I was working on a script which reading a folder of files(each of size ranging from 20 MB to 100 MB), modifies some data in each line, and writes back to a copy of the file.
with open(inputPath, 'r+') as myRead:
my_list = myRead.readlines()
new_my_list = clean_data(my_list)
with open(outPath, 'w+') as myWrite:
tempT = time.time()
myWrite.writelines('\n'.join(new_my_list) + '\n')
print(time.time() - tempT)
print(inputPath, 'Cleaning Complete.')
On running this code with a 90 MB file (~900,000 lines), it printed 140 seconds as the time taken to write to the file. Here I used writelines()
. So I searched for different ways to improve file writing speed, and in most of the articles that I read, it said write()
and writelines()
should not show any difference since I am writing a single concatenated string.

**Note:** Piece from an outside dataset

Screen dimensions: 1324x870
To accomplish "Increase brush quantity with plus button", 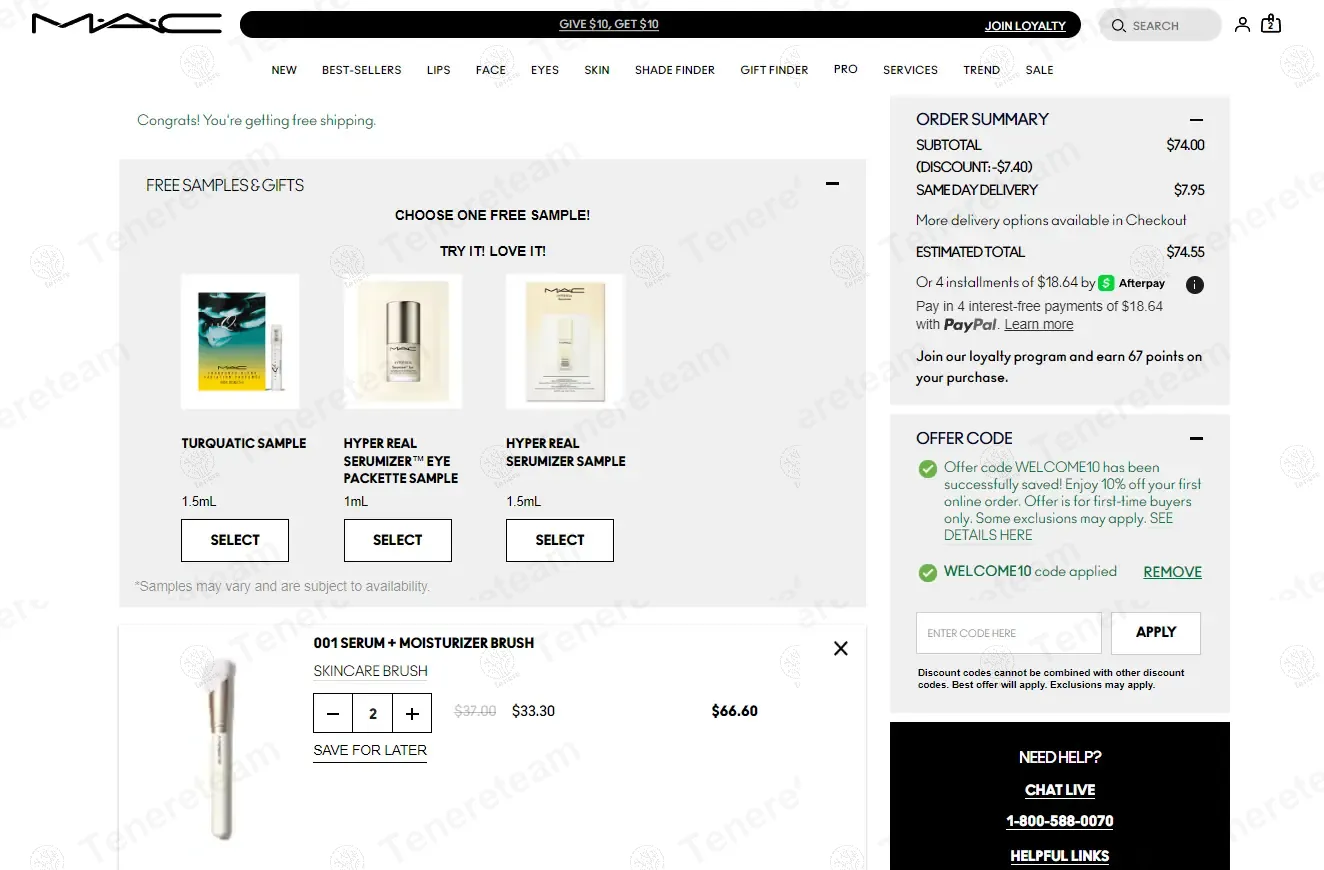I will 412,714.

I also checked the time taken for only the following statement:
new_string = '\n'.join(new_my_list) + '\n'
And it took only 0.4 seconds, so the large time taken was not because of creating the list.
Just to try out write()
I tried this code:
with open(inputPath, 'r+') as myRead:
my_list = myRead.readlines()
new_my_list = clean_data(my_list)
with open(outPath, 'w+') as myWrite:
tempT = time.time()
myWrite.write('\n'.join(new_my_list) + '\n')

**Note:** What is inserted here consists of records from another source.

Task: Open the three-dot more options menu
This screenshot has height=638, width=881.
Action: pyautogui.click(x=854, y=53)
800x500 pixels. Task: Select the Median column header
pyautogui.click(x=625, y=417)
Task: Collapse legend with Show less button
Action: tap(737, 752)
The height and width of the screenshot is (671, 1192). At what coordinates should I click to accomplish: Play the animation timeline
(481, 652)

print(time.time() - tempT)
print(inputPath, 'Cleaning Complete.')
And it printed 2.5 seconds. Why is there such a large difference in the file writing time for write()
and writelines()
even though it is the same data? Is this normal behaviour or is there something wrong in my code? The output file seems to be the same for both cases, so I know that there is no loss in data.